→ Exercise prompt:
Return, exactly as written, the line containing "Task: Click the question mark help icon" and every line after it to the end of the records below, with no pictures.

Pixel coordinate grounding data:
- - -

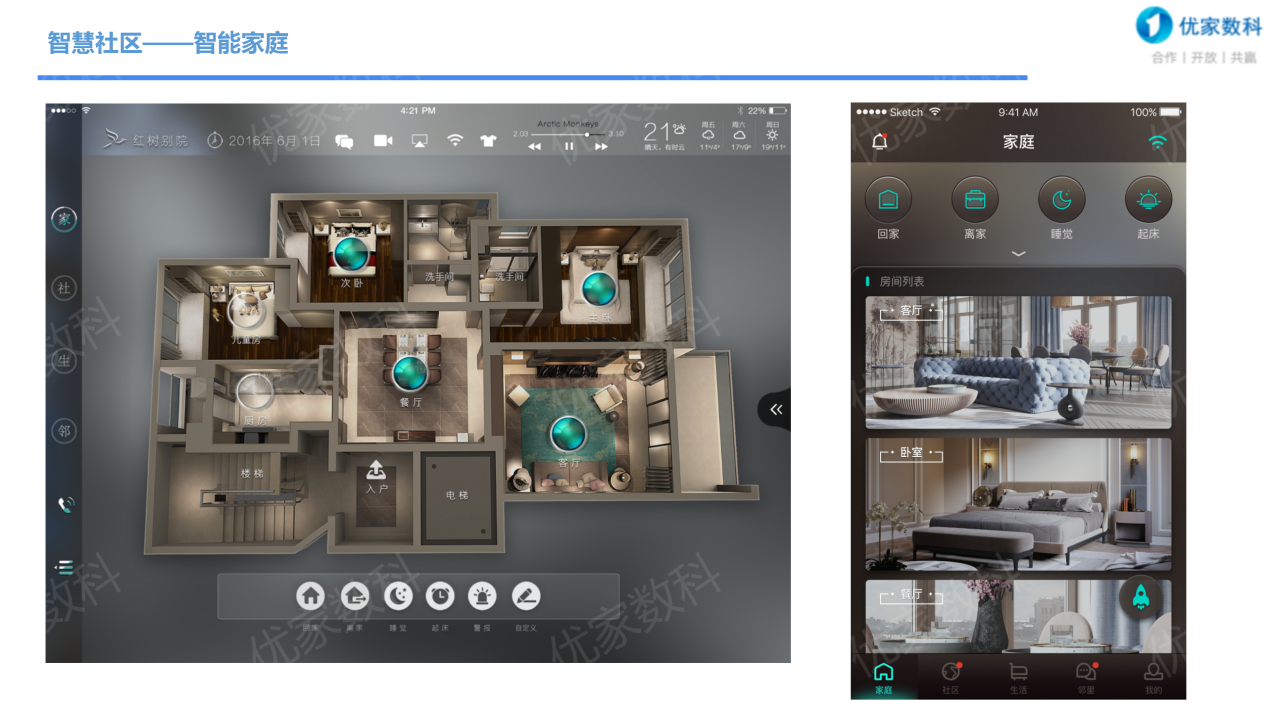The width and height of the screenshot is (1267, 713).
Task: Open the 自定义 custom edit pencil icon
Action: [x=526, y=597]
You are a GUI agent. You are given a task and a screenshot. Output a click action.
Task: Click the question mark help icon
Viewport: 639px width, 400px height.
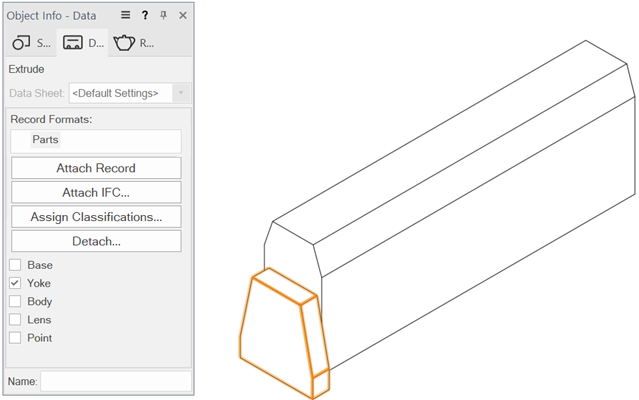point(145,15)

- - -

→ Task answer:
Task: Click the question mark help icon
Viewport: 639px width, 400px height.
point(145,15)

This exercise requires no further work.